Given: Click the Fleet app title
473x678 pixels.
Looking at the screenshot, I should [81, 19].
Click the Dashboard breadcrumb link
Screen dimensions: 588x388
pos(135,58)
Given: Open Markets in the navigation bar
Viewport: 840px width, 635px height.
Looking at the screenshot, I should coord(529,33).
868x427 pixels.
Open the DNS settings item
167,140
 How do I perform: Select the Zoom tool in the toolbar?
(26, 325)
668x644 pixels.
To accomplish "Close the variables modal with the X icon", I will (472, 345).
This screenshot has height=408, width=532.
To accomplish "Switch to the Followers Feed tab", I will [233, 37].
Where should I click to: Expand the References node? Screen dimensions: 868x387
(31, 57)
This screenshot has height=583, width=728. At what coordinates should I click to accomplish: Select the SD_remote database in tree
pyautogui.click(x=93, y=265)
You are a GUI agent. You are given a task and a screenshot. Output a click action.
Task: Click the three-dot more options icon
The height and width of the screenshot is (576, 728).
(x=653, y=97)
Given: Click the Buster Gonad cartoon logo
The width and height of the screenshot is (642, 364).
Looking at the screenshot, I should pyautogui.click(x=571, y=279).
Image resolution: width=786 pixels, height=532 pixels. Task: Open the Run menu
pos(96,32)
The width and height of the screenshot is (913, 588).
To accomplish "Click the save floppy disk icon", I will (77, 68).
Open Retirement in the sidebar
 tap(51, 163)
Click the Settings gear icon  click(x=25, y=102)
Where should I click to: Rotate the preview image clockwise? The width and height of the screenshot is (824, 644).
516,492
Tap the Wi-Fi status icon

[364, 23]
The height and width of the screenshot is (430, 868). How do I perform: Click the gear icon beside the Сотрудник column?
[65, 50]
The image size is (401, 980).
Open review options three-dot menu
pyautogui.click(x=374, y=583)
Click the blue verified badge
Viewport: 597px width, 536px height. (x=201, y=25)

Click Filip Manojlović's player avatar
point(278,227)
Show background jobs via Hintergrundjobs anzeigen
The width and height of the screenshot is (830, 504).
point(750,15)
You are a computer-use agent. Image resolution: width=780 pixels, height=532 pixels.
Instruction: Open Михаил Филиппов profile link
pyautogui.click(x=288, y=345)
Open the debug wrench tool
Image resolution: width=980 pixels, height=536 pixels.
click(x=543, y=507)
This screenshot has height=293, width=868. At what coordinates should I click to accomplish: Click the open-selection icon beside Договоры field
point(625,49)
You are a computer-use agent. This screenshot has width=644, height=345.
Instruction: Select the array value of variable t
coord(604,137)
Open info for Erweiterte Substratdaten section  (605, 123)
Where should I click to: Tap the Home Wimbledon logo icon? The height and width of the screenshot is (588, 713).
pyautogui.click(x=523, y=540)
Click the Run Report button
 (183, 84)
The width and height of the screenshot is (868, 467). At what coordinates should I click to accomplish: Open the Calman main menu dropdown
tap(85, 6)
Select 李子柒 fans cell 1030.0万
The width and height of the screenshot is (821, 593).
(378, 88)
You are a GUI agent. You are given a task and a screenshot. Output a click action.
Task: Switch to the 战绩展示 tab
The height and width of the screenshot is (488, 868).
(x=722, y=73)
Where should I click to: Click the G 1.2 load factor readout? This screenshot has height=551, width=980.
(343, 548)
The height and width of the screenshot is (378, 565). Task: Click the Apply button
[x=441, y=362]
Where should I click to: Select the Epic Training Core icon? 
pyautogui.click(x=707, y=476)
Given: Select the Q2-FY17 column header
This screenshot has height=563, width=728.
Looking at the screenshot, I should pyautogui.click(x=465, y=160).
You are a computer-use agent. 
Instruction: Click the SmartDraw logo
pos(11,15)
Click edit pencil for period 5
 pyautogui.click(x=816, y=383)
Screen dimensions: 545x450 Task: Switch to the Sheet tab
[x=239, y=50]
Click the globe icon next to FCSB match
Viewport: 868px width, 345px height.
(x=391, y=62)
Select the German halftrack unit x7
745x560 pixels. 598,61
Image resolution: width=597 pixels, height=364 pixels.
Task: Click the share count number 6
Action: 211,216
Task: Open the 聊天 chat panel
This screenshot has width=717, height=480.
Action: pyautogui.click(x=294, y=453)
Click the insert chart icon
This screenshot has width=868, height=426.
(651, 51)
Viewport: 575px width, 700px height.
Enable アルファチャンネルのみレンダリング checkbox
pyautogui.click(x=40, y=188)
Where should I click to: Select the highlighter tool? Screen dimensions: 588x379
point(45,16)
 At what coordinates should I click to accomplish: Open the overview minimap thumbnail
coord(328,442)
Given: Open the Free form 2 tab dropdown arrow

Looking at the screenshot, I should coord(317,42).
◆ ◆ ◆ ◆ ◆
INSTRUCTIONS TO FOLLOW:
An exact copy of the lines above, from the one containing "Where should I click to: Expand" through the one containing "The width and height of the screenshot is (913, 588).", is the whole of the answer.

TASK ANSWER:
Where should I click to: Expand the References node? Screen dimensions: 868x387
(31, 57)
This screenshot has height=583, width=728. At what coordinates should I click to accomplish: Select the SD_remote database in tree
pyautogui.click(x=93, y=265)
You are a GUI agent. You are given a task and a screenshot. Output a click action.
Task: Click the three-dot more options icon
The height and width of the screenshot is (576, 728).
(x=653, y=97)
Given: Click the Buster Gonad cartoon logo
The width and height of the screenshot is (642, 364).
Looking at the screenshot, I should pyautogui.click(x=571, y=279).
Image resolution: width=786 pixels, height=532 pixels. Task: Open the Run menu
pos(96,32)
The width and height of the screenshot is (913, 588).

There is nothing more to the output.